5.Transferability. Notwithstanding anything contained in this Agreement to the contrary, shares of Restricted Stock are not transferable or assignable by the Employee until the restrictions thereon have lapsed.
6.Adjustment Provisions. If, during the term of this Agreement, there shall be any merger, reorganization, consolidation, recapitalization, stock dividend, stock split, rights offering or extraordinary distribution with respect to the Common Stock, or other change in corporate structure affecting the Common Stock, the Compensation Committee shall make or cause to be made an appropriate and equitable substitution, adjustment or treatment with respect to the Restricted Stock, including a substitution or adjustment in the aggregate number or kind of shares subject to this Agreement, notwithstanding that the Restricted Stock are subject to the restrictions on transfer imposed by Section 3 above. Any securities, awards or rights issued pursuant to this Section 6 shall be subject to the same restrictions as the underlying Restricted Stock to which they relate.
7.Tax Withholding. As a condition precedent to the receipt of any shares of Restricted Stock hereunder, Employee agrees to pay to the Company, at such times as the Company shall determine, such amounts as the Company shall deem necessary to satisfy any withholding taxes due on income that Employee recognizes as a result of (i) the lapse of the restrictions imposed by Section 3 hereof on the shares of Restricted Stock or (ii) Employee’s filing of an election pursuant to Section 83(b) of the Internal Revenue Code of 1986 (the “Code”), as amended, with respect to the shares of Restricted Stock. The obligations of the Company under this Agreement and the Plan shall be conditional on such payment or arrangements, and the Company, its Affiliates and Subsidiaries
shall, to the extent permitted by law, have the right to deduct any such taxes from any payment otherwise due to the Employee. In addition, Employee may elect, unless otherwise determined by the Compensation Committee, to satisfy the withholding requirement by having the Company withhold shares of vested Restricted Stock with a Fair Market Value, as of the date of such withholding, sufficient to satisfy the withholding obligation.
8.Registration. This grant is subject to the condition that if at any time the Board or Compensation Committee shall determine, in its discretion, that the listing of the shares of Common Stock subject hereto on any securities exchange, or the registration or qualification of such shares under any federal or state law, or the consent or approval of any regulatory body, shall be necessary or desirable as a condition of, or in connection with, the grant, receipt or delivery of shares hereunder, such grant, receipt or delivery will not be effected unless and until such listing, registration, qualification, consent or approval shall have been effected or obtained free of any conditions not acceptable to the Board or Compensation Committee. The Company agrees to make every reasonable effort to effect or obtain any such listing, registration, qualification, consent or approval.
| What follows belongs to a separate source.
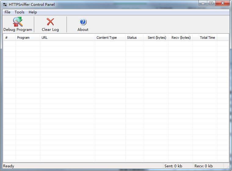Click the URL column header
The image size is (232, 171).
pyautogui.click(x=67, y=38)
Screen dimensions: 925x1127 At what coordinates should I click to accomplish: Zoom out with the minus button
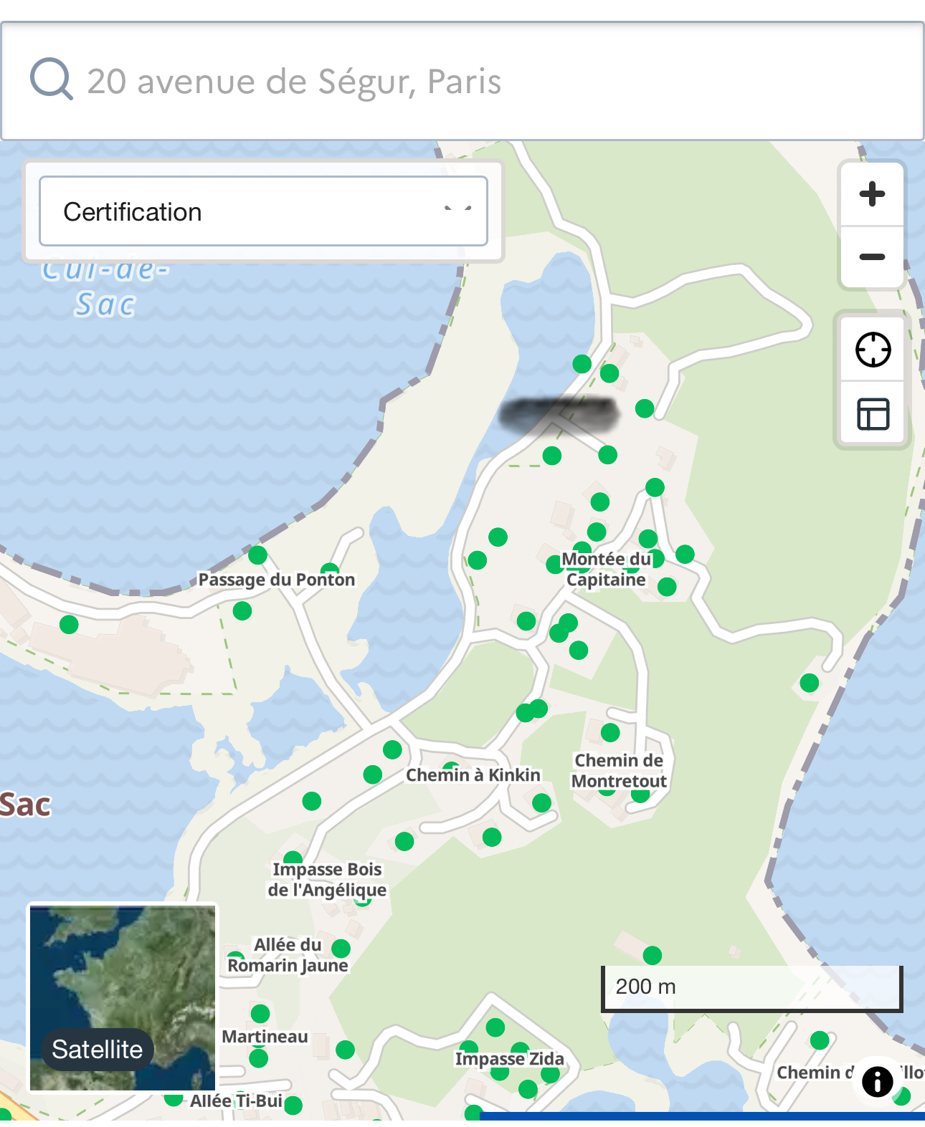point(872,257)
9.Rights of Employee. In no event shall the granting of the Restricted Stock or the other provisions hereof or the acceptance of the Restricted Stock by Employee interfere with or limit in any way the right of the Company, an Affiliate or Subsidiary to terminate Employee’s employment at any time, nor confer upon Employee any right to continue in the employ of the Company, an Affiliate or Subsidiary for any period of time or to continue his or her present or any other rate of compensation.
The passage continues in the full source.